In the midst of this, the longest war in history, I returned to Iraq in 2010. Now an Army colonel, I had become unnaturally accustomed to war. I recall wondering, as the wheels of the aircraft hit the ground, about what it meant to have “won” in Desert Storm only to be back in Iraq again.
At the U.S. Army War College, my graduate thesis was titled “WAR: Will, Action and Resources.” It was an attempt to take the many established theories of war and look at them through a contemporary lens. In hindsight, my motivation was probably less about solving a specific problem and more about trying to reconcile a ledger from my own past.
In the wake of the final withdrawal from Afghanistan, a friend asked on Facebook, “When was the last time America won a war?” My answer was immediate, “Difficult to answer, it depends on how you define ‘won’. I am a 27 year Army veteran with three combat tours — in my opinion, nobody ‘wins’ a war.”
How can we measure wins and loses in a war? Is it through the loss of life on one side compared to the other, as we attempted to do in Vietnam with attrition warfare? Is it the amount of money spent? Did we achieve the objectives we initially set? How about the objectives that morphed over time?
Is a win or a loss different for a president from that of the friend of a fallen solider? A general or a Gold Star parent? Win and lose are just too simplistic to capture the totality of what war is or the impact on those impacted directly by it.

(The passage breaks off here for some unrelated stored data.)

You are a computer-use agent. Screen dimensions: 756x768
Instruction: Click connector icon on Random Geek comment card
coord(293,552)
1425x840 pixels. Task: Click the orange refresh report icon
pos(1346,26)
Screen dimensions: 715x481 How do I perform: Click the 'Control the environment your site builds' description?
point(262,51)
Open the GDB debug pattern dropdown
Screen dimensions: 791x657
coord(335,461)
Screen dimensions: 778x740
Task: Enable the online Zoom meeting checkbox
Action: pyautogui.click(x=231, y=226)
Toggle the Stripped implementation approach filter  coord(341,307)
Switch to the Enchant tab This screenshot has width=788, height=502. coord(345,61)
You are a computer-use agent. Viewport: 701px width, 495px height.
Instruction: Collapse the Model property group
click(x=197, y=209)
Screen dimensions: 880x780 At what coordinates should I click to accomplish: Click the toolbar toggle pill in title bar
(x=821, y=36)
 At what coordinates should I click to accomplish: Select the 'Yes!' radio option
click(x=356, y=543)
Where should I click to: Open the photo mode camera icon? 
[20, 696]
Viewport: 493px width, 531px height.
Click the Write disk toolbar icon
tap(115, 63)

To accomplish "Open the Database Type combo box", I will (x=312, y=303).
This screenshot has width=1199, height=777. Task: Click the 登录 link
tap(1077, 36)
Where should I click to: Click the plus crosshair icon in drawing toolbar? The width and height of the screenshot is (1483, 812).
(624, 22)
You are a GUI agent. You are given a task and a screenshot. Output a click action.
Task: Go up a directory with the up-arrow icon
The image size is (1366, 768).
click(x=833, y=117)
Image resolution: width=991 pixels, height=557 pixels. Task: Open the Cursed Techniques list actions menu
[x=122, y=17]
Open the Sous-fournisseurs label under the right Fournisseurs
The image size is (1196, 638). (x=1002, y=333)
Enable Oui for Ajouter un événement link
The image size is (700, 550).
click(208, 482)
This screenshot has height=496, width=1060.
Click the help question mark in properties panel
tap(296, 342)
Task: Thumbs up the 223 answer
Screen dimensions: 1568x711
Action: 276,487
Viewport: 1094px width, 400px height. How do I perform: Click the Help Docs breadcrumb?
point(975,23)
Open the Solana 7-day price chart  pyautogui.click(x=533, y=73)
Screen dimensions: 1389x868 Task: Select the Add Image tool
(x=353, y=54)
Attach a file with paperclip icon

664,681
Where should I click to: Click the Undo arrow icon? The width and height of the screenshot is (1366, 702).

On Saturday, we will mark the 20th anniversary of 9/11 and each year we vow to “Never Forget.” This year, it follows the loss of 11 marines, a soldier and a sailor that died on Aug. 26. They numbered 13 — 13 brave Americans. Thirteen souls in the ledger of the dead paid in a 20-year war. The oldest was 11-years old on 9-11, the rest too young to have concrete memory of the impetus for this war they were engaged in.
As we do for the 2,977 who died on 9-11-2001, I pray we never forget the last 13 nor any of 5,448 who gave their lives in between. Because they are not numbers on a ledger, they are names.
Marine Corps Staff Sgt. Darin T. Hoover, 31, of Salt Lake City, Utah
Marine Corps Sgt. Johanny Rosario Pichardo, 25, of Lawrence, Mass.
Marine Corps Sgt. Nicole L. Gee, 23, Sacramento, Calif.
Marine Corps Cpl. Hunter Lopez, 22, Indio, Calif.
Marine Corps Cpl. Daegan W. Page, 23, Omaha, Neb.
Marine Corps Cpl. Humberto A. Sanchez, 22, Logansport, Ind.
Marine Corps Lance Cpl. David L. Espinoza, 20, Rio Bravo, Texas
Marine Corps Lance Cpl. Jared M. Schmitz, 20, St. Charles, Mo.
Marine Corps Lance Cpl. Rylee J. McCollum, 20, Jackson, Wyo.
Marine Corps Lance Cpl. Dylan R. Merola, 20, Rancho Cucamonga, Calif.
Marine Corps Lance Cpl. Kareem M. Nikoui, 20, Norco, Calif.
Staff Sgt. Ryan C. Knauss, 23, Corryton, Tenn.
Navy Corpsman Maxton W. Soviak, 22, Berlin Heights, Ohio.